Nobel Literature Prize to journalist/writer who gives voice to voiceless
“I thought – how sad that they will never know”, she said of the female WWII soldiers of her book “War’s Unwomanly Face” and the emergency workers who sacrificed themselves after the nuclear catastrophe whose stories she recorded in “Voices from Chernobyl”.
Alexievich also has written three plays and the screenplays for 21 documentary films.
Announcing the prize in Stockholm, the chair of the Swedish Academy, Sara Danius, called her writing “a monument to courage and suffering in our time”, according toBBC News.
“The message of her works – it’s really a message of humanity and a celebration of those forgotten in history…it’s a powerful message that transcends politics”, he said.
In the Svetoch bookshop, sales assistant Anastasia pointed out Alexievich’s works in the original Russian, which most people in ex-Soviet Belarus speak fluently.
The 67-year-old’s books have been published in 19 countries.

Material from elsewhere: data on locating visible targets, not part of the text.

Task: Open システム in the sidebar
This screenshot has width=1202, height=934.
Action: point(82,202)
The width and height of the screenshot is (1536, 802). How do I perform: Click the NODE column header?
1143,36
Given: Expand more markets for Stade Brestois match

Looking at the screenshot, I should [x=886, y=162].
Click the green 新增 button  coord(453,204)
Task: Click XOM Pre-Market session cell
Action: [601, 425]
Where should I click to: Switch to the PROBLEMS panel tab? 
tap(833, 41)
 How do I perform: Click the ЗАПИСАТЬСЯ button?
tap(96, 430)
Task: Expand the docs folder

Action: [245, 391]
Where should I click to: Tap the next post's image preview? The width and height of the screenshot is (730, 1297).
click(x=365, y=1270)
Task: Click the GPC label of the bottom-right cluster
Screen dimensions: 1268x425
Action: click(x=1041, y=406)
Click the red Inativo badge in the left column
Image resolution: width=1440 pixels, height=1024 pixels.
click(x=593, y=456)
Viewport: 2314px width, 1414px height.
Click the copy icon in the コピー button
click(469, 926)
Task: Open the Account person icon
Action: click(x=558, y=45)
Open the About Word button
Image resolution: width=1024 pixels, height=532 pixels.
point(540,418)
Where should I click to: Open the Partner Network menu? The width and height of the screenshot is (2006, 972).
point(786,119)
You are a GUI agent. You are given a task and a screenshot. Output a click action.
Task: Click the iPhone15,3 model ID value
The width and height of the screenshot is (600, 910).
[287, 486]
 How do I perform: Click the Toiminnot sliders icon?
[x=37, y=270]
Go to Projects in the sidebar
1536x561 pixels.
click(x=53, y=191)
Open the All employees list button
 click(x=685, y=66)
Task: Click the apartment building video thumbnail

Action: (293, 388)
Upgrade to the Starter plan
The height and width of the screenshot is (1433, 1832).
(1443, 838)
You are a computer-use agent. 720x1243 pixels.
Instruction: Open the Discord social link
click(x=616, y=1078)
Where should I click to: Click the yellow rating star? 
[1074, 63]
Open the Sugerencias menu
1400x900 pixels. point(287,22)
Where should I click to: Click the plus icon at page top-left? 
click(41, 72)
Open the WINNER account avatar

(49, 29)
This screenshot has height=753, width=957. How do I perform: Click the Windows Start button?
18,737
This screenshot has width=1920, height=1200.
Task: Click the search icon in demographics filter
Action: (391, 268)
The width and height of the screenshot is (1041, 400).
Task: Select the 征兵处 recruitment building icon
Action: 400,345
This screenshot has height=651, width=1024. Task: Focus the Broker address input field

Speaking by phone to Swedish broadcaster SVT, Svetlana Alexievich said winning the Nobel Prize in literature left her with a “complicated” feeling. “It’s as good as Shakespeare”, she said of the quality of the woman’s words when I asked her about that part of the book, years ago.
‘For money I can buy one thing, I buy freedom. Because of this, she lived overseas for 10 years, mostly in Western Europe. She’s also the first from Belarus.
“We see who is leading us – this is the time of a triumph of mediocrity”, she said in a 2013 interview with the newspaper, Belorusskaya Delovaya Gazeta.
“A new national leader has appeared in Belarus, She has more authority now than any politician – the president or a minister”.
“It’s not an award for me but for our culture, for our small country, which has been caught in a grinder throughout history”, she told reporters in Minsk, adding that history showed there was no place for compromise when faced with oppression.
Jacques Testard, an editor at Fitzcarraldo, said of Alexievich’s works, “Her books are very unusual and hard to categorise”.
Read excerpts of Voices from Chernobyl. The prize is worth roughly $970,000.
She had been nominated for the Nobel Prize for many years.
When Alexievich got the call that she had won the Nobel Prize, she reportedly exclaimed, “Fantastic!” “I want to evoke a world not bound by the laws of ordinary verisimilitude, but fashioned in my own image”, she wrote in her 1989 book Zinky Boys. Alexievich spent four years gathering material about the USSR’s last war, even traveling to Afghanistan, but especially about the fear that lurked in all the families with maturing sons: He’ll be drafted, sent to “Afghan” and will return in a zinc coffin.